** start of Information supplied **

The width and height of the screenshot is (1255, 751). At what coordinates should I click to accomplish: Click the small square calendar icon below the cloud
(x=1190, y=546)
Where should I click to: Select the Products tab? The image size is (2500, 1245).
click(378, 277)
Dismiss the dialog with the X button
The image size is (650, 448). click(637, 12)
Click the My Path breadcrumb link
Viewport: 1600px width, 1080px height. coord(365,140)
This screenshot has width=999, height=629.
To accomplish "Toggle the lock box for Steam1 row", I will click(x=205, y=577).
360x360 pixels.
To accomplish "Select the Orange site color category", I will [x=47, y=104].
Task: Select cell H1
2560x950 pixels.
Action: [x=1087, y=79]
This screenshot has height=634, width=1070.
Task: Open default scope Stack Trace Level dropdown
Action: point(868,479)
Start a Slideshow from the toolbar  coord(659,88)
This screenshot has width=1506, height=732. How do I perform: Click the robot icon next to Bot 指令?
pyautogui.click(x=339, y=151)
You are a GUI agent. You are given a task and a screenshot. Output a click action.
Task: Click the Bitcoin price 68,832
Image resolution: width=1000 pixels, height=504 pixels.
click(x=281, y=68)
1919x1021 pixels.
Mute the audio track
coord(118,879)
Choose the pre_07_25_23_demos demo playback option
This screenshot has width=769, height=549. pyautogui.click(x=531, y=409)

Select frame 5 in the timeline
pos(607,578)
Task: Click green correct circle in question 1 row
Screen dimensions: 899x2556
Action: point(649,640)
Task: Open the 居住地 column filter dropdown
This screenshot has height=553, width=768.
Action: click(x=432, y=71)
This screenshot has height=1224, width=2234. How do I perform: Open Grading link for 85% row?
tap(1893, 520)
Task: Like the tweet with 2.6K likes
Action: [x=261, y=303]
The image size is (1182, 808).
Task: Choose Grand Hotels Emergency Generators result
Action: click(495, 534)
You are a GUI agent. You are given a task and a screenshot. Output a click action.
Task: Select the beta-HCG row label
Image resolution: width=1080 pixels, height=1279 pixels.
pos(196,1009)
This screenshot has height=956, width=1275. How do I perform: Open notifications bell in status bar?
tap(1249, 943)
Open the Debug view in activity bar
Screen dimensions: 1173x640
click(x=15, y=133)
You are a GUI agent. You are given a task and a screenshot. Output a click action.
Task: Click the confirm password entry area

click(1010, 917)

** end of Information supplied **

▶ _Task brief_
Copy out the entries above word for word, from the line that contains "This screenshot has width=999, height=629." through the line that contains "Start a Slideshow", including both of those lines.

▶ _Solution to this task_
This screenshot has width=999, height=629.
To accomplish "Toggle the lock box for Steam1 row", I will click(x=205, y=577).
360x360 pixels.
To accomplish "Select the Orange site color category", I will [x=47, y=104].
Task: Select cell H1
2560x950 pixels.
Action: [x=1087, y=79]
This screenshot has height=634, width=1070.
Task: Open default scope Stack Trace Level dropdown
Action: point(868,479)
Start a Slideshow from the toolbar  coord(659,88)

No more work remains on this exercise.